Hundreds of delegates flocked to our annual conference, Internet Retailing 2010, held this week in Hammersmith London. There they heard from a broad cross-section of speakers at the event, for which more than 1,000 delegates registered, with the latest insights into ecommerce practice.
On Tuesday we brought you highlights of the keynote speakers, and today the spotlight turns to the speakers from the rest of the event.
Nick Lansley of Tesco, who took a look at how the supermarket continually reaches out to new audiences through new channels of shopping, and David Tarbuck, multichannel programme and operations manager at Argos, giving insights into how Argos works with its customers and drives innovation, were among key draws of the event.
Mark Cody, O2 channel business manager, looked at the future of mobile shopping. Now that 20% of the UK population has a smartphone, and 60% of all phones sold in the UK are smartphones, he argued, it’s a good time for others to investigate taking a look at what an app or mobile-optimised website has to offer them. For mobile, he said, gives shoppers the chance to carry on shopping, wherever they are.
Michael Robinson, head of ecommerce at Anthropologie Europe, gave a rundown on how the retailer’s website and catalogue channels had developed since they were both first launched in 1998. Back then the website had a budget of some $3,000 – but today it’s an integral part of the buying process. Anthopologie sofas, it seems, are more likely to be bought online than in store, even though many purchasers will go to the store to look, because it’s easier to get the information together and check measurements from home. One important thing to note, he said, is that shoppers “want us to have what they saw in store – in stock and for the same price.” That was a big challenge because the stores and the website were two different businesses. Today that has changed. Backroom processes including IT have now been brought together as Anthropologie moved from being a cross-channel business to a ‘merged-channels’ one.
Mark Russell, head of ecommerce at Ideal Shopping Direct, told the story of how his company has moved itself out of a purely TV shopping niche into the online space. There are obvious crossover benefits, since video used on television can easily be streamed online, extending the broadcast hours of the shopping channels on some platforms, and the use of video, he said, helps lift sales by as much as 69%. Selling on television, he said, is about personalising products to the lives of the presenters, many of whom are very popular, giving product demonstrations and calling viewers to action, all of which which can translate to online as well. But online also gives more space for features such as longer demonstration videos, and for more stock – including products that might not sell as well on screen, as well as the ability to trial products. “You find things that work for us from a TV perspective and find ways to make it work online,” said Russell.

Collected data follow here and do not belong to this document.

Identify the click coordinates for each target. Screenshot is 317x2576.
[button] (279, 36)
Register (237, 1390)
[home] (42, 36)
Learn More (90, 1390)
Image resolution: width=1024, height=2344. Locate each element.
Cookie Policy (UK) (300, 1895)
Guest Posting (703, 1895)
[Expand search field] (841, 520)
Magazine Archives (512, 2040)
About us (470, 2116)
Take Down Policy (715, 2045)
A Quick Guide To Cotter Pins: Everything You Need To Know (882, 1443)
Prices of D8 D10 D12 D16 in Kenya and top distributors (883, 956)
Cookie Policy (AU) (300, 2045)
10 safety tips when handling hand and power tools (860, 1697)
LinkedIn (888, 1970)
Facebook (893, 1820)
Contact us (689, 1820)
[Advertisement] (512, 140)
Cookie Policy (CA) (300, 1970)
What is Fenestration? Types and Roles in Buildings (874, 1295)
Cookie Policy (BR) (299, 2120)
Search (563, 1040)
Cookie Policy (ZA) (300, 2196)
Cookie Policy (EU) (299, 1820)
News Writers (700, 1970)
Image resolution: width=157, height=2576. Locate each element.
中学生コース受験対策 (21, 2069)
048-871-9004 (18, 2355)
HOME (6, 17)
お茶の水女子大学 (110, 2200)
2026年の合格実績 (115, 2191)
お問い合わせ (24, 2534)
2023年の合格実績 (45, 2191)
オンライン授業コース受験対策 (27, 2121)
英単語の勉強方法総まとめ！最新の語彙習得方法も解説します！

And analyst Daniel Latev, of Euromonitor, helped his audience sort through some of the growth opportunities available in multichannel. For while worldwide consumer growth fell back between 2007 and 2009, it’s now growing again. Retailers should be aware however, he said, that there’s now a new consumer mindset. That mindset is looking for cheaper brands, is likely to defer major purchases and is moving to new channels of shopping. Manufacturers are now selling direct online – one is example is Proctor & Gamble’s eStore, and that’s a trend that’s likely to continue as multichannel becomes a “must” for retailers. New opportunities lie in the developing world, he said, where in particular vending machines, often overlooked in the West are big business. And those new markets are worth considering, he said for while Western Europe and North America have a large share of an ageing population who may be reluctant to buy online, the same is not true of emerging economies in other parts of the world. At the same time, however, shoppers in developing markets have to work longer to buy the same products, compared to their European and North American counterparts, making the latter markets still important.
Speakers at Internet Retailing 2010 also included Kevin Ertell of ForeSee Results, Craig Sullivan of Belron, Andrew Ground of LOVEFiLM, Mike Brown of Royal Mail, Rob Silsbury and Oliver Elliott of Boden, John Squire, of Coremetrics and Ross Miller of Estee Lauder, Peter Callaway, director of ecommerce at House of Fraser, Mike Wyeth, board security adviser at Shop Direct Group and chairman of the BRC’s fraud and e-crime group, Jimmy Hale, of ATG, Jim McGrath of Elucid, and John Fitchett of Sage Pay. Panellists included Bunty Stokes of vente-privee, Giles Delafeld of Blacks Leisure Group, Sienne Veit of M&S, Alex Meisl of Sponge and Tim Dunn of MIG.